ただ宙を眺めながら、ぼんやりとした声で。


 すると——


「あぁ、あれ? ごめん、あれ、私のせい」


 優がぺろりと舌を出して笑った。


「……どゆこと?」


 千夜が眉をしかめる。

 嫌な予感が脳裏をよぎったのか、少し距離を取るような仕草。


「お詫びの印として、これを贈呈するわ」


 そう言って優が差し出したのは、一枚の紙切れだった。


 ぴら、と手元で揺れる白。


「……なにこれ?」


 千夜が受け取った紙をじっと見つめる。

文字がある。だが内容が……。


 研究室の空気が、また少しだけ不穏になった。



 研究棟から離れるリンの足取りは、いつもよりわずかに重かった。


「あの部屋にあった装置……やっぱり、あれは……」


 独りごちる声は、誰にも届かない。ただ、記憶の奥に引っかかった違和感だけが、じわじわと形を成し始めていた。


 ふと視界の先に、草むしりをしている加賀の姿が映った。


「……なにやってんのアンタ? 急にボランティア精神に目覚めた? ていうか入院中じゃないの?」


 訝しむように問いかけると、加賀が顔を上げ、何かを訴えるように食ってかかってくる。

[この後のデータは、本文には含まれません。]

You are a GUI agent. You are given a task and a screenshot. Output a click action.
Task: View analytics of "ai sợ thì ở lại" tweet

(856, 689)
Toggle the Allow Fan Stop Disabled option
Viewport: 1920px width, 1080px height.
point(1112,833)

「リンか……聞いてくれよ! あの、悪魔! 『あなたは私に借りがある。そうでしょ?』って微笑みやがって!」


「どうしたのよ」


 面倒そうに眉をひそめるリンに、加賀は怒りのボルテージを保ったまま、懐から紙切れを取り出した。


「これだよ!」


 差し出された紙には、ぎっしりと文字が並んでいた。


「『私加賀輝晃は、早坂優様にこの命をお救いいただきました。紅葉様の命も同様に救っていただきました。そのことを50分割し、ここに証明致します』……? なにこれ?」


 リンが読み上げると同時に、顔が引きつる。


「優に! あいつにサインさせられたんだ! 俺はそれを提示されると、この命の五十分の一を差し出さないといけないんだ! 紅葉さんの分まで! それがもう貨幣のごとく流通してるんだ!」


 加賀は半ば叫びのような声を上げながら、地面に膝をついた。


「今日なんて、モールの高級レストランとケーキ屋から提示されて……五枚もだぜ!? 信じられるか!? 生徒会長なんて……止めるどころか『正当だ。お前にできることをするしかなかろう』とか言ってさ! あのやろう! 今度の選挙で落としてやる……!」


 加賀の怒りが爆発していた。涙目になりながらも、拳を握りしめて地面を叩く。


 その様子を見ていたリンは、しばし無言だったが——。


「へぇ……?」


 口の端が僅かに上がる。面白がるような、あるいは冷笑のような表情だった。


「っ! しまった!」


 加賀が慌てて紙を取り返そうと手を伸ばすが、リンはひらりと体をかわした。


「労働ご苦労さま。がんばりなさい」


 最後にそう言い残し、涼やかな足取りで立ち去っていくリン。その後ろ姿を、加賀は膝をついたまま呆然と見送るしかなかった。


「なぁ〜〜〜〜〜っ!?」


 虚空に向かって響く加賀の叫びが、夕暮れの空に虚しく吸い込まれていった。